Altri test si basano sull’alterazione della forza muscolare registrata dopo il contatto con diversi antigeni.
Durante il test kinesiologico il soggetto esegue un primo esercizio di forza, dopodiché gli si somministra il principio attivo da testare e si valuta la differenza eventuale in una seconda prova. Non essendoci uno strumento preciso per la valutazione del grado di forza espressa e basandosi anche sull’influenzabilità del paziente e dello stesso operatore, tale test è del tutto fuorviante.
Il Dria Test, simile al test kinesiologico, rileva la forza attraverso un macchinario apposito e pone il paziente in posizioni prestabilite e ripetibili. L’oggettività data dalla strumentazione non riesce comunque a compensare la relatività intrinseca dell’elemento studiato. I fattori che influenzano una minore prestazione di forza in una prova consecutiva ad un’altra sono molteplici, oltre che lapalissiane e pertanto questo test è considerato totalmente casuale.
Altri test, come il Vega-Test utilizzano un apparecchio elettrodiagnostico ed eseguono due rilevamenti separati: uno in assenza dell’allergene e uno in presenza dell’allergene a cui dovrebbe corrispondere una perdita di potenziale elettrico. La possibilità che tale test sia anche solo vagamente attendibile, senza che vengano generati diversi falsi positivi, è quantomeno improbabile. In uno studio del 2005, addirittura, è stato considerato “fuorviante per il paziente” e impossibile da proporre per onestà intellettuale (Neri, Bargossi, Paoli 2011; Wuthrich 2005).
La lista dei test potrebbe continuare fino a scriverne un libro intero, ma purtroppo si arriva quasi sempre alle stesse conclusioni: i test sulle intolleranze necessitano di ulteriori studi e dovranno passare ancora diversi anni prima di avere risultati attendibili per la diagnosi.
Gli unici due test che fanno eccezione e che sono largamente usati quali test medici sono il test per la celiachia mediante un esame del sangue che valuti le anti-transglutaminasi e il test per l’intolleranza al lattosio (il Breath Test).
Ad oggi l’enorme mercato che gira intorno alle intolleranze alimentari pubblicizza con grande forza alimenti privi di alcune componenti, proprio per adeguarsi ad un mercato di intolleranti: a cosa, esattamente, non è dato saperlo vista la scarsa attendibilità dei test di cui abbiamo parlato pocanzi. Ovviamente, inutile specificarlo, tali prodotti sono più costosi degli altri…
Prima di considerarvi intolleranti a qualsiasi alimento, analizzate la dieta che mediamente seguite al giorno, quanto tempo dedicate all’atto del mangiare, che tipologia di alimenti prediligete (se conservati o freschi) e in che modo cuocete gli alimenti.
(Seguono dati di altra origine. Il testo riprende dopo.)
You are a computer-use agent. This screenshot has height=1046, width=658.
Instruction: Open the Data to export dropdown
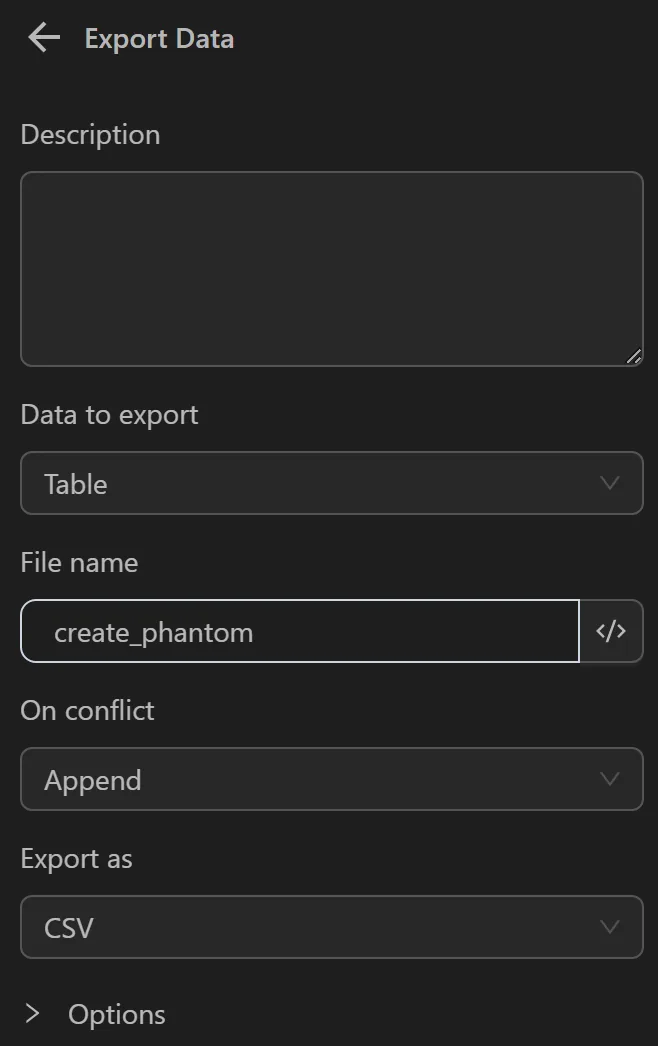coord(331,483)
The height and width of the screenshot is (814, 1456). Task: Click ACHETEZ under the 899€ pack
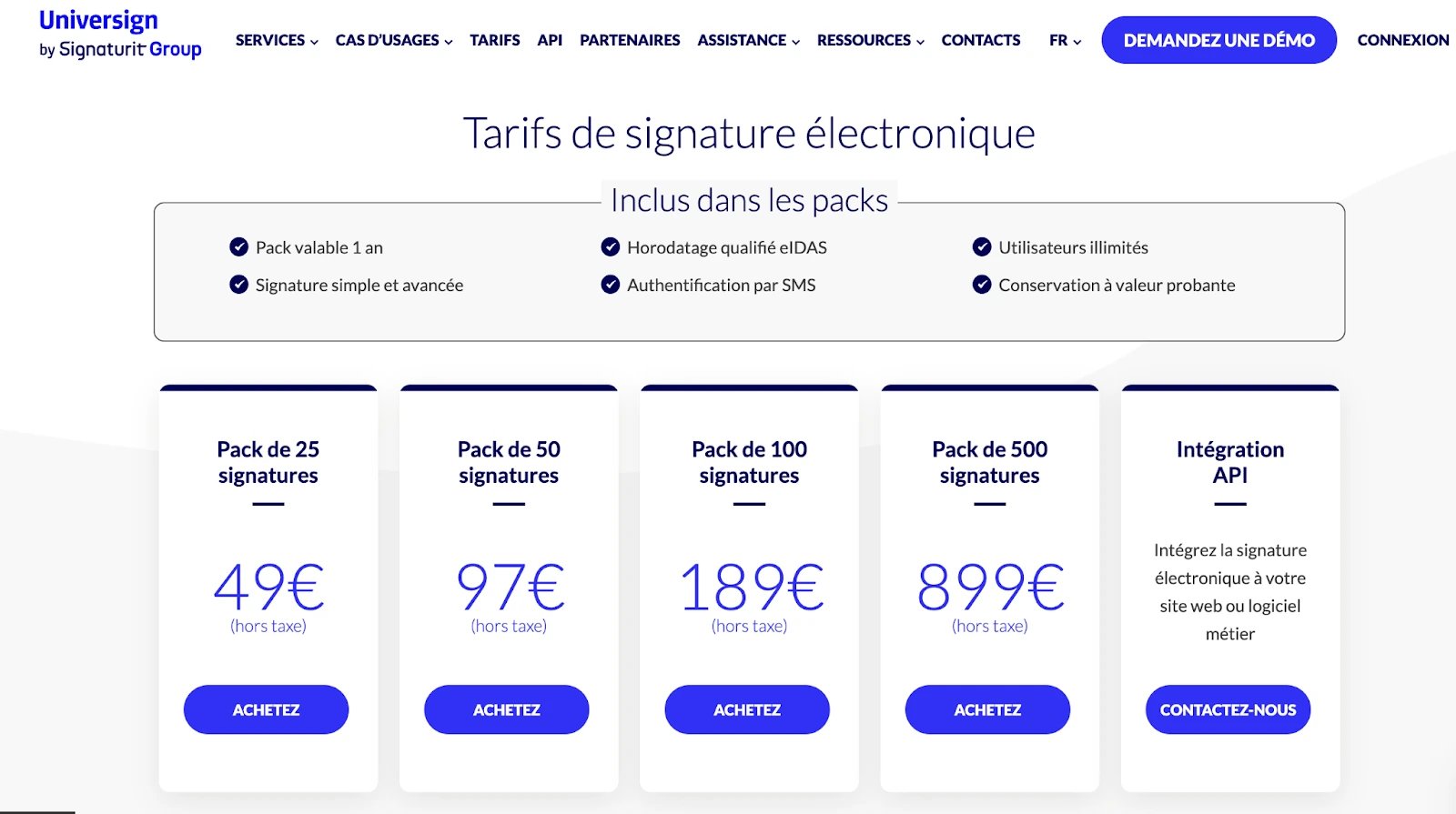coord(987,709)
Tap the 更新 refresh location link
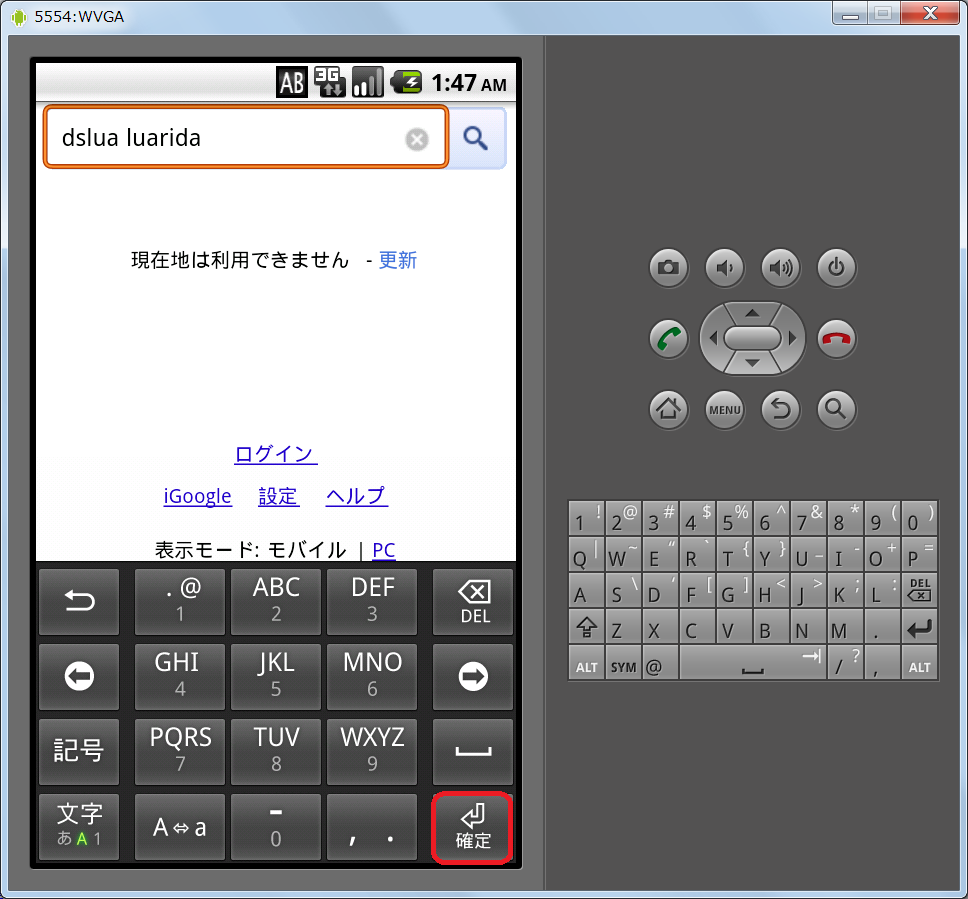This screenshot has width=968, height=899. click(397, 261)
A volte la causa delle intolleranze è da ricondurre a noi stessi e ad errori che abbiamo perpetuato negli anni. Affidarsi a test che non garantiscono una diagnosi certa e soprattutto forniscono soluzioni provvisorie mediante l’esclusione degli alimenti che si consumano più di sovente non è un indice di efficacia del test.
Tenete inoltre presente che le intolleranze possono modificarsi nel corso della vita e in funzione delle nostre abitudini.
Come sempre, in medio stat virtus: inutile sorprendersi se l’assunzione giornaliera di un litro di latte (così come 500 g di frumento o di pomodoro in tutte le stagioni) da qualche problemino di assorbimento a lungo andare.